Instructions to follow> Once you find the line with "Screen dimensions: 1170x658" in the data that follows, repeat it and every line after it exactly, through the line with "Given: Reload the current page".

Stored entries:
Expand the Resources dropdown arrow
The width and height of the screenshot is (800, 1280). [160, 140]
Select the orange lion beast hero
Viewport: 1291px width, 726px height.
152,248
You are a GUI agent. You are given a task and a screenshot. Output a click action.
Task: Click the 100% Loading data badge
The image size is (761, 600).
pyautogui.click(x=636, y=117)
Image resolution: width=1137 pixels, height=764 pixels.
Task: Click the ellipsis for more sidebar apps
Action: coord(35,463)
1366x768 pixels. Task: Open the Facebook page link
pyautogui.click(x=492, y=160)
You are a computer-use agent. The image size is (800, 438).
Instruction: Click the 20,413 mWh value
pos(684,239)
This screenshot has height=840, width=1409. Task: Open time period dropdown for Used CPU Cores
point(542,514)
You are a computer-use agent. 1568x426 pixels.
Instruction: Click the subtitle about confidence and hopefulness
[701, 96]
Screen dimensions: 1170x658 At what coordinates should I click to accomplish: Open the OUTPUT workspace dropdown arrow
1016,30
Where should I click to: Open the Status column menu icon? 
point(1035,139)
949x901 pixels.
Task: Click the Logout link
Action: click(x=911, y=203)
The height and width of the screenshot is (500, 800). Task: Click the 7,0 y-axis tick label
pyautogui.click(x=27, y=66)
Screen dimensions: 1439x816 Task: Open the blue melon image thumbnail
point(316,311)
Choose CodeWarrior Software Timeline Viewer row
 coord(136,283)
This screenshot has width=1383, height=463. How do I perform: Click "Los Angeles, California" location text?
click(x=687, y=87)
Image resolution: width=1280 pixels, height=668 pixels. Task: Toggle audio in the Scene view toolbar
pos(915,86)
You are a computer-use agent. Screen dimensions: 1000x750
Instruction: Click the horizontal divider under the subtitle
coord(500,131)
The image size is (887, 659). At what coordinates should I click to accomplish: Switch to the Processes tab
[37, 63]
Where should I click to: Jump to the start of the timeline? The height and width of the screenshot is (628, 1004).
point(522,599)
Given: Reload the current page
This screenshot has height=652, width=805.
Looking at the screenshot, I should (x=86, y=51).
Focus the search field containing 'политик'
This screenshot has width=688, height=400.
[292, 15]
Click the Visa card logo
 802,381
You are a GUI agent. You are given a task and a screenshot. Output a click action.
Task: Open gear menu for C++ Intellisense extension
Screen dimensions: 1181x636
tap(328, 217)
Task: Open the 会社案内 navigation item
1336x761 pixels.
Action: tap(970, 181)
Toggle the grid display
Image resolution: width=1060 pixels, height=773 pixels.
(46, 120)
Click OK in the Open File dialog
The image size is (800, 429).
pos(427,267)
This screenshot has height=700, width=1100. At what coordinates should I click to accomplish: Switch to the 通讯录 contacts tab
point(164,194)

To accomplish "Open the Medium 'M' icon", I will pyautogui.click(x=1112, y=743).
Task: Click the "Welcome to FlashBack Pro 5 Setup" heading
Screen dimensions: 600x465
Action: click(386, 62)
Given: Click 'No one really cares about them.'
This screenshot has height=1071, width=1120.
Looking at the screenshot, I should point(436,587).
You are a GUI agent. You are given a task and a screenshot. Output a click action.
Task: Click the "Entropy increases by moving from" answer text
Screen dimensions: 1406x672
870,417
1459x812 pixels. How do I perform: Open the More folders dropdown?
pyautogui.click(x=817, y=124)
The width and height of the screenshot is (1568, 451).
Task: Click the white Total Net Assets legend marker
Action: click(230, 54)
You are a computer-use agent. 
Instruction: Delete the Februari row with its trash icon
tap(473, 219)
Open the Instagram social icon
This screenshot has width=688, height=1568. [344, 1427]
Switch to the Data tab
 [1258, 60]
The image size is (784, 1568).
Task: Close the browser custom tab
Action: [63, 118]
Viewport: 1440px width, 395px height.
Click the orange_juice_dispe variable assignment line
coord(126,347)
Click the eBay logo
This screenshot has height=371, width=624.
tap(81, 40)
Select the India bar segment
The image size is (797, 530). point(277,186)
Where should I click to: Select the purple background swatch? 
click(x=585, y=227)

Reply>
Screen dimensions: 1170x658 At what coordinates should I click to accomplish: Open the OUTPUT workspace dropdown arrow
1016,30
Where should I click to: Open the Status column menu icon? 
point(1035,139)
949x901 pixels.
Task: Click the Logout link
Action: click(x=911, y=203)
The height and width of the screenshot is (500, 800). Task: Click the 7,0 y-axis tick label
pyautogui.click(x=27, y=66)
Screen dimensions: 1439x816 Task: Open the blue melon image thumbnail
point(316,311)
Choose CodeWarrior Software Timeline Viewer row
 coord(136,283)
This screenshot has width=1383, height=463. How do I perform: Click "Los Angeles, California" location text?
click(x=687, y=87)
Image resolution: width=1280 pixels, height=668 pixels. Task: Toggle audio in the Scene view toolbar
pos(915,86)
You are a computer-use agent. Screen dimensions: 1000x750
Instruction: Click the horizontal divider under the subtitle
coord(500,131)
The image size is (887, 659). At what coordinates should I click to accomplish: Switch to the Processes tab
[37, 63]
Where should I click to: Jump to the start of the timeline? The height and width of the screenshot is (628, 1004).
point(522,599)
Given: Reload the current page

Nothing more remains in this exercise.